Wednesday 6 July 2011

Review: Sherlock

Sherlock (2010)

 When I heard that Steven Moffat and Mark Gatiss were making a new series about Sherlock Holmes set in the 21st century, I steeled myself to be bitterly disappointed.  From the start it looked and sounded like one of those horrible "reimaginings" that one unimaginative filmmaker and television producer after another have inflicted upon the long-suffering public as if punishing them for daring to love the original versions. I could see a dozen ways in which this series could have failed and a dozen more reasons why they should never have tried in the first place.

Imagine my surprise, therefore, when I slumped in front of the talking aquarium expecting the worst and found my predictions proven utterly wrong.  Believe it or not, Sherlock not only works, it works beautifully in a way that pleases even the fussiest Holmesian puriest– that is, me.

Moffat and Gatiss said it best in an interview that they did for the DVD release where they explained that what they were trying to do is repeat what Universal did with Holmes and Watson during the Second World War.  Partly to allow Holmes to help fight the Nazis and mainly to create a film series on a B-movie budget, Universal shifted 221B Baker Street from the age of Queen Victoria into that of King George VI.  And it worked.  By retaining the essential characters of Holmes and Watson while altering only those elements needed to update them, Universal (helped by the inestimable talents of Basil Rathbone and Nigel Bruce) made Holmes a modern day creature and not an anachronism that had lived beyond its time.  Indeed, the Rathbone/Bruce series is to this day recognised as the single most successful adaption of the Arthur Conan Doyle stories to the screen.  Moffat and Gatiss's wanted to do the same thing for Holmes in the 21st century.

The result is nothing less than impressive.  The casting of Benedict Cumberbatch is inspired.   He's the best Holmes since Jeremy Brett and though his youthfulness may grate on those more used to middle-aged Sherlocks, people often forget that Holmes was only in his thirties when A Study in Scarlet was written.  Martin Freeman has a refreshing scepticism in his Watson and Moffat and Gatiss had a clever idea when they took the Watson who fought in Afghanistan in the 19th century and turned him into one who fought in Afghanistan in the 21st.  They even had a neat way of handling the knotty problem of where exactly Watson was wounded.
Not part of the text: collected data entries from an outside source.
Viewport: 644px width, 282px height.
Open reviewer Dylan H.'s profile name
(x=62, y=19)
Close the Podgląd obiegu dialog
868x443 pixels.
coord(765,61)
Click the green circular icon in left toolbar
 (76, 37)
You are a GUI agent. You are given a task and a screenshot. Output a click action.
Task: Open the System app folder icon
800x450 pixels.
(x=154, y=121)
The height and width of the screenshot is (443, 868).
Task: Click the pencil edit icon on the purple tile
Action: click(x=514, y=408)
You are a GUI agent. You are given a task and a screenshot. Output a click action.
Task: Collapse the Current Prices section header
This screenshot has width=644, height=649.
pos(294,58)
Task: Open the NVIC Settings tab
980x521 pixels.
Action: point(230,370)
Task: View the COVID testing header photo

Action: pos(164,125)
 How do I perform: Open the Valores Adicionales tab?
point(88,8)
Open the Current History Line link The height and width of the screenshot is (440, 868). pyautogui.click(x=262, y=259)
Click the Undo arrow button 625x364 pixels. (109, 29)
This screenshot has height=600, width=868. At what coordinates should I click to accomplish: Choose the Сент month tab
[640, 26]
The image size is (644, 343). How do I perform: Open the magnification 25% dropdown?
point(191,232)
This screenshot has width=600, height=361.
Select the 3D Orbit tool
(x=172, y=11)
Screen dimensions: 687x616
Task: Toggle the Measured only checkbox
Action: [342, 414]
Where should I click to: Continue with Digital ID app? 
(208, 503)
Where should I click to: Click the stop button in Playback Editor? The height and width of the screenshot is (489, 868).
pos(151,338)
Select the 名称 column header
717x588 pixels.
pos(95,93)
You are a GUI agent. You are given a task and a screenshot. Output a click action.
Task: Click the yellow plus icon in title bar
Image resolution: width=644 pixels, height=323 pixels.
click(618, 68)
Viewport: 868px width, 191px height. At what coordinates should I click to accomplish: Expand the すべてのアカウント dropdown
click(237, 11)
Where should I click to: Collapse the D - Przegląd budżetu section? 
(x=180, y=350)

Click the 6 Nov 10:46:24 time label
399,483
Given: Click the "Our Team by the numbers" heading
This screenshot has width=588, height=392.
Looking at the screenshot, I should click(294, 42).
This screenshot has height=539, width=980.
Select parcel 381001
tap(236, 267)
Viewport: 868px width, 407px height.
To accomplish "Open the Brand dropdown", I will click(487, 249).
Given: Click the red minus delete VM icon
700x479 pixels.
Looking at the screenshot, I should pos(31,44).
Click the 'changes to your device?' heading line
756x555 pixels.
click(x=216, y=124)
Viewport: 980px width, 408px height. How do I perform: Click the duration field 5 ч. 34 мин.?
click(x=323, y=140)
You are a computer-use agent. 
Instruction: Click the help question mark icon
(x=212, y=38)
Even 221B Baker street looks right, though they changed the location from the real baker Street, which is far too bustling today, to the quieter stand-in of North Gower Street.

 The three stories that make up season one are clever with the right mix of humour and suspense, though the new mysteries aren't up to the originals (Be fair, they never are).  Where Sherlock truly falls down is in the level it pitches at. Where the original stories were middlebrow affairs for a middle class audience, Sherlock is painfully lowbrow for whatever it is that the latest focus group says the BBC should aim at.   The other stumbling blocks are the stale homosexual jokes with the distinct smell of the last century, which mean that Sherlock sits on the depressingly long list of television shows that my daughter isn't allowed to watch yet. 

Better than the Guy Ritchie Sherlock Holmes, which kept the period but "re-imagined" Holmes, Watson and London out of all recognition, Sherlock will never replace the period versions, but it is an experiment that works and works very well.